А ведь он наверняка воевал, – подумал Николас. – Шестьдесят лет назад Эрт Антер уже работал в Комитете Коррекции. На время войны агенты Комитета стали офицерами, «тренерами» мантийских «спортсменов». Фронтовик, ветеран… Сотрудники аппарата внешнего влияния умеют имитировать такую агрессию, какая и людям-то не всегда удаётся.
А мы – между двух огней, двух великих зол, готовых сойтись в новой схватке. Нет, мы не станем случайной жертвой, станем неслучайной, из нас хотят выковать смертоносное остриё, но что это изменит для нас? “Звёздный легион”, – сказал Йеллен. Но легионеры не были пушечным мясом, они не шли в бой первыми, где ещё в истории сыскать такую воинскую часть, где каждый солдат – уникальная ценность… Звёздного легиона больше не будет. Акена может сколько угодно играть в звания и титулы времён своего деда. Молния не бьёт дважды в одно место, и дух не возвращается в оболочку, которую однажды покинул».
Николас оценил ход собственных мыслей и поморщился с кривоватой усмешкой. Не стоило вообще об этом думать. Он потёр лоб, зажмурился, разожмурился и вернулся к списку книг.

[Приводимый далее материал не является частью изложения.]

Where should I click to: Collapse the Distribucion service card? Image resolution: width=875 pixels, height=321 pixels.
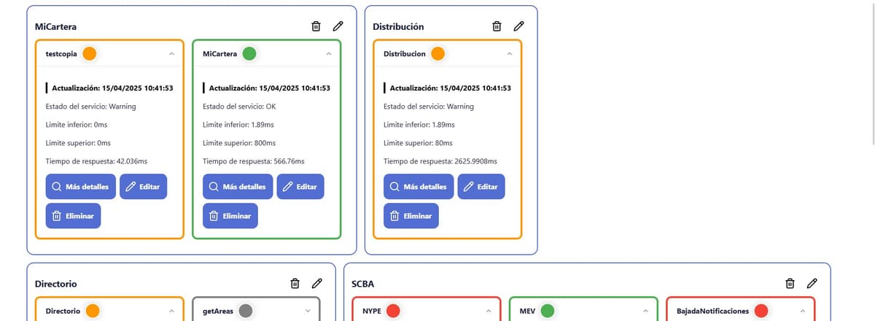[509, 53]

«Мы скованы собственной психофизиологией, – думал он, – пролистывая файл с названиями, мы не способны вообразить мышление существа, лишённого инстинктов. Вернее, мышление как раз можем, потому что сами обладаем рацио. Но эмоциональный мир остаётся тайной за семью печатями, а именно там рождаются побуждения, которые рацио обслуживает…»
Он полулежал в кресле с планшеткой на коленях. Верхний свет в каюте был выключен, горели только торшеры. На голографическом потолке колыхались сумеречные ветви деревьев, порой меж ними проглядывали звёзды и луны. Программа показывала вечер обратного двулуния на Циалеше, когда Старшая луна убывает, а Младшая растёт… Эрвин ушёл в спортзал корабля тренироваться. Без него было пусто и как-то до неуюта просторно, словно он занимал собой большую часть пространства. Николас откинул голову, посмотрел в иллюзорное небо и вздохнул.